Traditionally, the following items could be composted (in a home compost bin):
- Fruit and vegetable waste
- Coffee grounds
- Grass clippings & dead leaves
- Paper napkins
- Printer paper
- Cardboard (free from plastic & tape)
- Sawdust or wood shavings
- Cooked grains (rice, pasta, bread, tortillas)*
- Spoiled food (excluding animal products)*
* May lead to pest problems
With the help of commercial composting systems, however, traditionally difficult items can also be effectively transformed to nutrient-rich humus:
- Diseased yard waste
- Food scraps from animal products
- Pet and human waste products (in some cases)
- Fabric scraps from natural materials (cotton, hemp, linen, wool, etc.)
- Food oils
- Compostable diapers
- Compostable utensils
- Compostable produce bags
How Does Composting Work to Support a Healthy Planet?
The number of compostable items in our lives is on the rise. Since more people are sipping coffees out of compostable cups and dining from compostable bento boxes, we’re also seeing an increase in composting programs and facilities.

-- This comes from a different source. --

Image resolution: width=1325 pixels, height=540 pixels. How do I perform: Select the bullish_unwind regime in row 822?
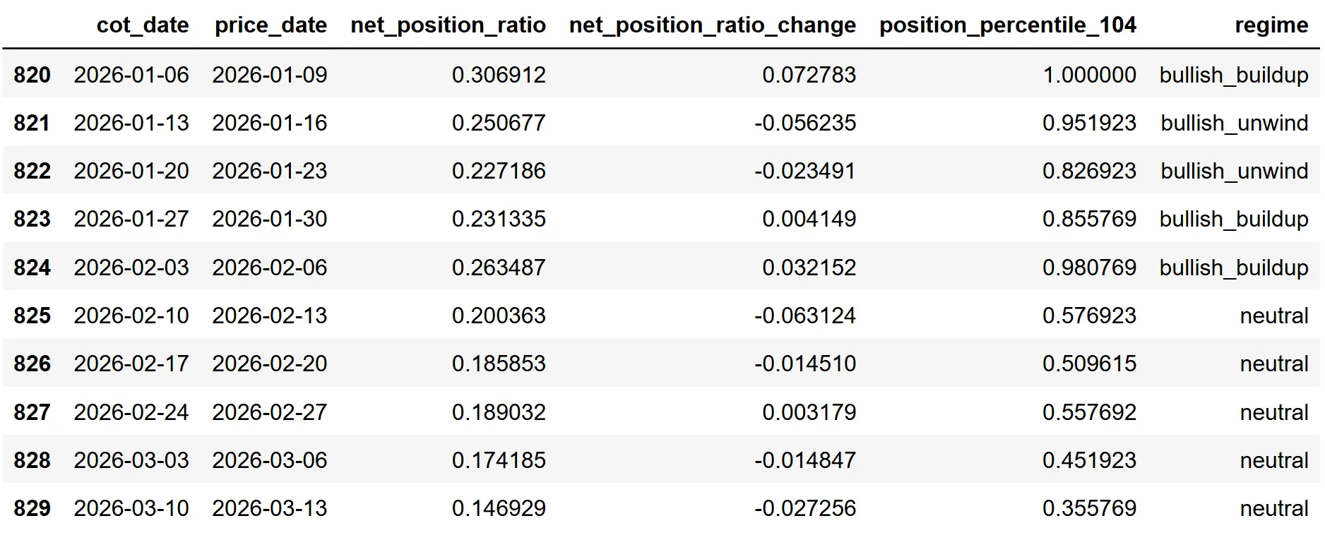coord(1234,171)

In 1996, San Francisco became the first U.S. city to establish a citywide food scrap composting program. Currently they recycle and composts roughly 80% of their waste!
Since then, other cities like Portland, Oregon, Boulder, Colorado, and Seattle, Washington have followed suit. Many others have begun trialing curbside compost pickups or have established drop-off composting locations.
By composting nationally, we can potentially reduce the amount of trash that ends up in American landfills by at least 30%. By using compostable materials and sending them to appropriate facilities, we can all support our planet by recycling valuable organic materials.